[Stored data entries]
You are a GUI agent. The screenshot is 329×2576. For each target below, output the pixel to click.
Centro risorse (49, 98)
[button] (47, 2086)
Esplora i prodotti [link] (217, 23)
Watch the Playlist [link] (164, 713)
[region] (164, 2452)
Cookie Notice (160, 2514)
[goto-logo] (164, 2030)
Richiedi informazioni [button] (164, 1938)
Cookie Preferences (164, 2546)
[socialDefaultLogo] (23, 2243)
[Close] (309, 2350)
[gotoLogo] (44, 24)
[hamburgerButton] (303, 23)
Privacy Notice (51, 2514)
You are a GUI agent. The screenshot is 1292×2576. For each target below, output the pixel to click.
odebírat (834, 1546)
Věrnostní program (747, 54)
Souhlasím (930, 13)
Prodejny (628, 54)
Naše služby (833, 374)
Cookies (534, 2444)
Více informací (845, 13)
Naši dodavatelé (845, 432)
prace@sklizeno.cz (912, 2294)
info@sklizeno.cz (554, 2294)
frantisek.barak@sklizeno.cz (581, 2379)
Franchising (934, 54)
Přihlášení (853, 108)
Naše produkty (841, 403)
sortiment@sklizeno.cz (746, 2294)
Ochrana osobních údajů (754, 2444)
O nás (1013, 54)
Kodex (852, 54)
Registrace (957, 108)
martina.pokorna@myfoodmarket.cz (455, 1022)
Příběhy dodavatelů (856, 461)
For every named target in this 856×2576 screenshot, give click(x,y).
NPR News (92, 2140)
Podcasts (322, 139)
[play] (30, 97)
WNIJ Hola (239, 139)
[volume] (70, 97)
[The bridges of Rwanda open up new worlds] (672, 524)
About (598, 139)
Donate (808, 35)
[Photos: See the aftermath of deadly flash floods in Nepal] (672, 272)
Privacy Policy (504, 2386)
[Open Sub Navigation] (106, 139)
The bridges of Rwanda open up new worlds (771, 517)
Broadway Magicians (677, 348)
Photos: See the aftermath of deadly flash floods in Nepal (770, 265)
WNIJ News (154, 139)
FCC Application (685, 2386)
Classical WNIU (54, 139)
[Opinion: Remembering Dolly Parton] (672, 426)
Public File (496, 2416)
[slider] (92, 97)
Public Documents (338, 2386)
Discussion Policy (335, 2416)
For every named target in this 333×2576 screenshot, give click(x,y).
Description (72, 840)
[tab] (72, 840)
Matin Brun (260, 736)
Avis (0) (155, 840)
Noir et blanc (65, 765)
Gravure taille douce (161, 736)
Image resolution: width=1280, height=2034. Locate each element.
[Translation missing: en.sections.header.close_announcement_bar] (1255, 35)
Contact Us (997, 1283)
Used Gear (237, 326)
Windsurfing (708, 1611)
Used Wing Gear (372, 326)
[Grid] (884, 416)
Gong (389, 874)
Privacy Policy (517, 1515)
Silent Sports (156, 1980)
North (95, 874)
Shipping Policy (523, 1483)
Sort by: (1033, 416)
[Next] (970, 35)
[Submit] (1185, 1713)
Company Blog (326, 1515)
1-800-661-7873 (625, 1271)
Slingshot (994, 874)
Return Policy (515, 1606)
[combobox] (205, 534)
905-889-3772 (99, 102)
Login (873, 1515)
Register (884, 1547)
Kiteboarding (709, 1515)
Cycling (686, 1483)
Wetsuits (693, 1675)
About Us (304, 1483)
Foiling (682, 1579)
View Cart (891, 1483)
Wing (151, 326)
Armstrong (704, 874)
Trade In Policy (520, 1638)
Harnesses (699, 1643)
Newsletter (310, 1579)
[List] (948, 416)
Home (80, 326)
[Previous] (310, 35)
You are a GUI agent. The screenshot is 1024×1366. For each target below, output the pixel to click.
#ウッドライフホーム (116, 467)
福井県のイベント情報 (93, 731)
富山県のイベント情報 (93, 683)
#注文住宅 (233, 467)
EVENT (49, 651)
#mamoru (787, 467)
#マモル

YOUR OBJECTIVE: Type out the entries exactly as they appear above.

EXERCISE RESULT:
You are a GUI agent. The screenshot is 329×2576. For each target below, output the pixel to click.
Centro risorse (49, 98)
[button] (47, 2086)
Esplora i prodotti [link] (217, 23)
Watch the Playlist [link] (164, 713)
[region] (164, 2452)
Cookie Notice (160, 2514)
[goto-logo] (164, 2030)
Richiedi informazioni [button] (164, 1938)
Cookie Preferences (164, 2546)
[socialDefaultLogo] (23, 2243)
[Close] (309, 2350)
[gotoLogo] (44, 24)
[hamburgerButton] (303, 23)
Privacy Notice (51, 2514)
You are a GUI agent. The screenshot is 1292×2576. For each target below, output the pixel to click.
odebírat (834, 1546)
Věrnostní program (747, 54)
Souhlasím (930, 13)
Prodejny (628, 54)
Naše služby (833, 374)
Cookies (534, 2444)
Více informací (845, 13)
Naši dodavatelé (845, 432)
prace@sklizeno.cz (912, 2294)
info@sklizeno.cz (554, 2294)
frantisek.barak@sklizeno.cz (581, 2379)
Franchising (934, 54)
Přihlášení (853, 108)
Naše produkty (841, 403)
sortiment@sklizeno.cz (746, 2294)
Ochrana osobních údajů (754, 2444)
O nás (1013, 54)
Kodex (852, 54)
Registrace (957, 108)
martina.pokorna@myfoodmarket.cz (455, 1022)
Příběhy dodavatelů (856, 461)
For every named target in this 856×2576 screenshot, give click(x,y).
NPR News (92, 2140)
Podcasts (322, 139)
[play] (30, 97)
WNIJ Hola (239, 139)
[volume] (70, 97)
[The bridges of Rwanda open up new worlds] (672, 524)
About (598, 139)
Donate (808, 35)
[Photos: See the aftermath of deadly flash floods in Nepal] (672, 272)
Privacy Policy (504, 2386)
[Open Sub Navigation] (106, 139)
The bridges of Rwanda open up new worlds (771, 517)
Broadway Magicians (677, 348)
Photos: See the aftermath of deadly flash floods in Nepal (770, 265)
WNIJ News (154, 139)
FCC Application (685, 2386)
Classical WNIU (54, 139)
[Opinion: Remembering Dolly Parton] (672, 426)
Public File (496, 2416)
[slider] (92, 97)
Public Documents (338, 2386)
Discussion Policy (335, 2416)
For every named target in this 333×2576 screenshot, give click(x,y).
Description (72, 840)
[tab] (72, 840)
Matin Brun (260, 736)
Avis (0) (155, 840)
Noir et blanc (65, 765)
Gravure taille douce (161, 736)
Image resolution: width=1280, height=2034. Locate each element.
[Translation missing: en.sections.header.close_announcement_bar] (1255, 35)
Contact Us (997, 1283)
Used Gear (237, 326)
Windsurfing (708, 1611)
Used Wing Gear (372, 326)
[Grid] (884, 416)
Gong (389, 874)
Privacy Policy (517, 1515)
Silent Sports (156, 1980)
North (95, 874)
Shipping Policy (523, 1483)
Sort by: (1033, 416)
[Next] (970, 35)
[Submit] (1185, 1713)
Company Blog (326, 1515)
1-800-661-7873 (625, 1271)
Slingshot (994, 874)
Return Policy (515, 1606)
[combobox] (205, 534)
905-889-3772 (99, 102)
Login (873, 1515)
Register (884, 1547)
Kiteboarding (709, 1515)
Cycling (686, 1483)
Wetsuits (693, 1675)
About Us (304, 1483)
Foiling (682, 1579)
View Cart (891, 1483)
Wing (151, 326)
Armstrong (704, 874)
Trade In Policy (520, 1638)
Harnesses (699, 1643)
Newsletter (310, 1579)
[List] (948, 416)
Home (80, 326)
[Previous] (310, 35)
You are a GUI agent. The screenshot is 1024×1366. For each target below, output the pixel to click.
#ウッドライフホーム (116, 467)
福井県のイベント情報 (93, 731)
富山県のイベント情報 (93, 683)
#注文住宅 (233, 467)
EVENT (49, 651)
#mamoru (787, 467)
#マモル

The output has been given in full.